There's a private space ship docked at the International Space Station for the first time, ever.
Space station astronauts used the station's robotic arm to grab the Dragon space vehicle from SpaceX, carrying non-essential supplies to the space station. The hope is that this particular vehicle will be able to pick up some of the space launches that were done by the U.S. Space Shuttle.
Astronauts Donald Pettit told Mission Control that he'd caught a dragon by its tail.
Pat Duggins, Alabama Public Radio news director and author of “Trailblazing Mars,” said this is a much-anticipated step for space travel and space business. The private sector has long been expected to play a larger role in space exploration, a role it's only now stepping into.
"Today's arrival of the SpaceX Dragon capsule is a baby step in fulfilling that vision," Duggins said.
SpaceX was founded by billionaire Elon Musk, who helped create PayPal.
Musk says it's a matter of national pride to get an American company back in the space launching business. As it stands right now, American cargo for the Space Station, including astronauts, have to go up on space vehicles from other nations. The Dragon capsule may change that, however.
"If you look closely at the design of the Dragon capsule, there are portholes on this capsule. All of us in the space reporting business thought, there's really not all that much reason that cargo would have to look out a window. So something's going on," Duggins said. "Obviously, they're talking about modifying the Dragon capsule you saw today, put seven seats in there, extra safety systems and, eventually, send up human beings."

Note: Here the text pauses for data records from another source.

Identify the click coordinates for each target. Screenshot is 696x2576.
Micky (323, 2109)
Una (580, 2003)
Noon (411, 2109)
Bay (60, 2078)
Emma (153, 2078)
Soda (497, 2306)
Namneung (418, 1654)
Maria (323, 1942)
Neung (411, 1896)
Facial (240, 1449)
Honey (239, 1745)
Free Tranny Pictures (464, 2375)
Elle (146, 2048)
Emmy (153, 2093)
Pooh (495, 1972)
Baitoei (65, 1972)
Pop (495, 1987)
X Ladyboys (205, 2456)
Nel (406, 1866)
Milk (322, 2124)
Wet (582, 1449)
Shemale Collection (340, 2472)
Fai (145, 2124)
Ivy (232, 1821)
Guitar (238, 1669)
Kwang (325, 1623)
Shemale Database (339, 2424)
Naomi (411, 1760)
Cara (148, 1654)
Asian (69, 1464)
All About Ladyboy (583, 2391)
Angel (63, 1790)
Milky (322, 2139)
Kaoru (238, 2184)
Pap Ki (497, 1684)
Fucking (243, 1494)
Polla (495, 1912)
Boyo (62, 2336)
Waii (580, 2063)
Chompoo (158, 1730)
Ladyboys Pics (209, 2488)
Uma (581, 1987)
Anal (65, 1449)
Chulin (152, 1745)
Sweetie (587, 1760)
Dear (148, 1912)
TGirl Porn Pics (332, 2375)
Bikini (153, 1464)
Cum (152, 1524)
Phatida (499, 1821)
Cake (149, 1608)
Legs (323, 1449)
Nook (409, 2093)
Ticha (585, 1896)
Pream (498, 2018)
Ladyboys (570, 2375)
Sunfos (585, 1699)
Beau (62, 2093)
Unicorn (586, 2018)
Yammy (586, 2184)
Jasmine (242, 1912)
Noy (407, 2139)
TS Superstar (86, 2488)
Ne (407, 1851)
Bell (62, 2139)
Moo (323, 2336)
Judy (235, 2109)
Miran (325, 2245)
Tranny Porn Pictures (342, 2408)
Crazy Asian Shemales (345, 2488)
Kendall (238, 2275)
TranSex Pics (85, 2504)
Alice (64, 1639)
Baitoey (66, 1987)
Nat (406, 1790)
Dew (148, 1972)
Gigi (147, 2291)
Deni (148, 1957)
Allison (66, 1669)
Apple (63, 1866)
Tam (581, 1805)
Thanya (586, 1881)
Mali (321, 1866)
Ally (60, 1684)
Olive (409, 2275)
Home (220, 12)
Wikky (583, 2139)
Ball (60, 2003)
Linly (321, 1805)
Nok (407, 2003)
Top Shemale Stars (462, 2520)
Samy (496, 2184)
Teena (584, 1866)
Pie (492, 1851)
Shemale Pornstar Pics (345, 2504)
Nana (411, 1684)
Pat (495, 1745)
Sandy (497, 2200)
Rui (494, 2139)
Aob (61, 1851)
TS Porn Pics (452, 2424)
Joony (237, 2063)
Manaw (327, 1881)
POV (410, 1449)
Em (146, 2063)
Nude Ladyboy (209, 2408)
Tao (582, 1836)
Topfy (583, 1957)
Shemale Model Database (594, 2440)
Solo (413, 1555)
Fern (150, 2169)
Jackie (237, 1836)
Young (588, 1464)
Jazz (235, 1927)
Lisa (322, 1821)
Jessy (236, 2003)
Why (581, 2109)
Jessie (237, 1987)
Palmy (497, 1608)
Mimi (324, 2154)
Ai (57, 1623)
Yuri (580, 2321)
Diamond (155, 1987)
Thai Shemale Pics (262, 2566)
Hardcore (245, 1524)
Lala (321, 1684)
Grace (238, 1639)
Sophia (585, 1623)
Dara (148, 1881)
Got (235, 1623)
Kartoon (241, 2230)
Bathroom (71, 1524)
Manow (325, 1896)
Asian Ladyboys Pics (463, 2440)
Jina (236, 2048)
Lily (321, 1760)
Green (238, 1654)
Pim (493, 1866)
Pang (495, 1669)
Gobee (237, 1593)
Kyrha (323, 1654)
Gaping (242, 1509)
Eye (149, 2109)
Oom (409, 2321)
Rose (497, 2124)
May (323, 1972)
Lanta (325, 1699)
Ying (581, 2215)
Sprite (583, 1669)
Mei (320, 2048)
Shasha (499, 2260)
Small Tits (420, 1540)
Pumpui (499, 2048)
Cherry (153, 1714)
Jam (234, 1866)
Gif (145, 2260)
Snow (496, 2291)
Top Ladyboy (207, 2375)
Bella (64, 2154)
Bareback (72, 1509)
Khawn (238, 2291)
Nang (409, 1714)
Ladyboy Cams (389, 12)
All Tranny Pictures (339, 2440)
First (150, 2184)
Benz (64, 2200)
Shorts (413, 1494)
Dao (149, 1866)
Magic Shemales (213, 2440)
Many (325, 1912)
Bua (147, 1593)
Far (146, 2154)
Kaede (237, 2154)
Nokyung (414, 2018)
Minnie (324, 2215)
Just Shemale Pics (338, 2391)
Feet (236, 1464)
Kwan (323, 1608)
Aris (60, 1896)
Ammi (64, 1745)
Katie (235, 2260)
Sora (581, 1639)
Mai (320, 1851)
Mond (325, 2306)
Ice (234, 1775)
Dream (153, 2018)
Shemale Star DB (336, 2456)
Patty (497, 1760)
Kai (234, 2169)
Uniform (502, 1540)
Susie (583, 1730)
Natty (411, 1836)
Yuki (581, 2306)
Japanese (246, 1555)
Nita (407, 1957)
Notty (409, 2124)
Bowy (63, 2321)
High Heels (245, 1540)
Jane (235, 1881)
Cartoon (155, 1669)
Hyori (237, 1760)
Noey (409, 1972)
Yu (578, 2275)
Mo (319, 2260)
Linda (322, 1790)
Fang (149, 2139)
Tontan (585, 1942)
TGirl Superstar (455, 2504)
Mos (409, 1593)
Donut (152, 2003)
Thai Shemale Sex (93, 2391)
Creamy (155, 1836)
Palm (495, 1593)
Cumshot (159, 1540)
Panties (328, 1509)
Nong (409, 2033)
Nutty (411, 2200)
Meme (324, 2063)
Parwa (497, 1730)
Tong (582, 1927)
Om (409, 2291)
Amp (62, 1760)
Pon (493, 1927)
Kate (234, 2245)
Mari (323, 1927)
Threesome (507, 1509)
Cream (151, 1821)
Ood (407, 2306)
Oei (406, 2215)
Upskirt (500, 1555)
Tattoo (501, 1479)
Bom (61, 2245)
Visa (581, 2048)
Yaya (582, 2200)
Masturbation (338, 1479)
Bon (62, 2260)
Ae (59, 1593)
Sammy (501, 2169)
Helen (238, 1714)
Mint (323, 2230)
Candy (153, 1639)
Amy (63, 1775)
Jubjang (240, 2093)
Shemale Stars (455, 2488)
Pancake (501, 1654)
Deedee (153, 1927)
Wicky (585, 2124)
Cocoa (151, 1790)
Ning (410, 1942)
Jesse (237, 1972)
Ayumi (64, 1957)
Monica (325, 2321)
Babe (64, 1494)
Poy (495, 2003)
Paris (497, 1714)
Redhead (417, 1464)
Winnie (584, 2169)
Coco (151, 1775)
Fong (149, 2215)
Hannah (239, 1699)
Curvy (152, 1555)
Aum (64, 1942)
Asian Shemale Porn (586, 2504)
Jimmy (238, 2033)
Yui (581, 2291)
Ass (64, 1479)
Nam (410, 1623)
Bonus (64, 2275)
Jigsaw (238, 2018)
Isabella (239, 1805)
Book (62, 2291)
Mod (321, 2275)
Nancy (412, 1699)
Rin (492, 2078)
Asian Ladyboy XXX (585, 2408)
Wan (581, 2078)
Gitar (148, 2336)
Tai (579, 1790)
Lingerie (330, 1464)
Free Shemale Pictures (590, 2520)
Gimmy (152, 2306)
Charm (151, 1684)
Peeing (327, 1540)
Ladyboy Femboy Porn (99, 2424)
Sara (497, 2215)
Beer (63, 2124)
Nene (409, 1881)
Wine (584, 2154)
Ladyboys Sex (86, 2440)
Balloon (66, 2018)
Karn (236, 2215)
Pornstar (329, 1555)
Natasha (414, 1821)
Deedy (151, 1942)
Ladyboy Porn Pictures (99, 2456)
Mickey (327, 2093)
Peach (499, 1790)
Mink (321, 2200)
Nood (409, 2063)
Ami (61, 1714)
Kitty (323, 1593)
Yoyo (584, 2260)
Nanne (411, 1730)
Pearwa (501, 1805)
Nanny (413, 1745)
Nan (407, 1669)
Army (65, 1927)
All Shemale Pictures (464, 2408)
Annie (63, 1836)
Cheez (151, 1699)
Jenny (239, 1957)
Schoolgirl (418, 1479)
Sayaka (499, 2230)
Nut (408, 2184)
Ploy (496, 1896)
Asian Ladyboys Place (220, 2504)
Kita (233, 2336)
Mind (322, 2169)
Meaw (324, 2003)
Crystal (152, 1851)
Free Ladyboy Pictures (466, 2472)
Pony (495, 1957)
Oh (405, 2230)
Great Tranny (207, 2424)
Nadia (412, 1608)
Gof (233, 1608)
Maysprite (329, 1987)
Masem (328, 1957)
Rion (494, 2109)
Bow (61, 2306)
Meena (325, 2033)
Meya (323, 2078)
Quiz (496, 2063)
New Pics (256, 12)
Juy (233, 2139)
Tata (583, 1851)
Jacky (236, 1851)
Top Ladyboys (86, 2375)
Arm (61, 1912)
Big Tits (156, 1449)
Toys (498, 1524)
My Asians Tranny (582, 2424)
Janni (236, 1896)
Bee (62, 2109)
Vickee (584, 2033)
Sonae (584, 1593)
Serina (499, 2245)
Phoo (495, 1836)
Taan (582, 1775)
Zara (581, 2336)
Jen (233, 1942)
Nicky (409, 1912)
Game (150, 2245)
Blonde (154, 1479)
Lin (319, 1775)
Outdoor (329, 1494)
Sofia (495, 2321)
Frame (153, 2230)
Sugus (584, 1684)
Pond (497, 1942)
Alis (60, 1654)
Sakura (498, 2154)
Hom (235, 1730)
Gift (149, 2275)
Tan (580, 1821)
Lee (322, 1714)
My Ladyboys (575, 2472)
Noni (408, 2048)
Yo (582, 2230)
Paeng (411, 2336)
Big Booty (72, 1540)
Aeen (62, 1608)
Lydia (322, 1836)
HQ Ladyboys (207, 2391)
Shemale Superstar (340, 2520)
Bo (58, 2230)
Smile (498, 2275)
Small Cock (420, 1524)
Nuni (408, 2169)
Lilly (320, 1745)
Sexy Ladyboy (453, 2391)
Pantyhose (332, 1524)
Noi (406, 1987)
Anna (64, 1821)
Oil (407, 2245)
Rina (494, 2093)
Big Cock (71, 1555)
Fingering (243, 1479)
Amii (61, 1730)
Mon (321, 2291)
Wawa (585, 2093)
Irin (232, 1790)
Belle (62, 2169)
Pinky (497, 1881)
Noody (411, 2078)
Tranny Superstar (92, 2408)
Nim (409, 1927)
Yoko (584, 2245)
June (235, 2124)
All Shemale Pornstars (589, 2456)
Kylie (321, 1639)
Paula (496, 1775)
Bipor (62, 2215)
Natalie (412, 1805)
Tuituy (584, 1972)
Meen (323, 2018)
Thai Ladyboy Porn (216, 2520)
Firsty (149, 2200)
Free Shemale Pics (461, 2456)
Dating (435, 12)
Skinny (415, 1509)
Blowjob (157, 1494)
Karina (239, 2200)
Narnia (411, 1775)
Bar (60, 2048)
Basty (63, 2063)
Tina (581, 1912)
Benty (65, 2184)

Duggins said one key difference between the Dragon capsule and other Russian- and European-designed cargo ships is that the Dragon is designed to return to earth, while those cargo ships burn up upon re-entry.
"That will be critical if (Musk) wants to make Dragon a manned capsule," Duggins said. "Getting cargo up there is one thing, getting a crew back safely is another."
NASA is working with a number of companies to develop private businesses that can take cargo and eventually people to space.
Boeing and Lockheed Martin are among a consortium trying to build another privately-owned passenger vehicle to take astronauts into space.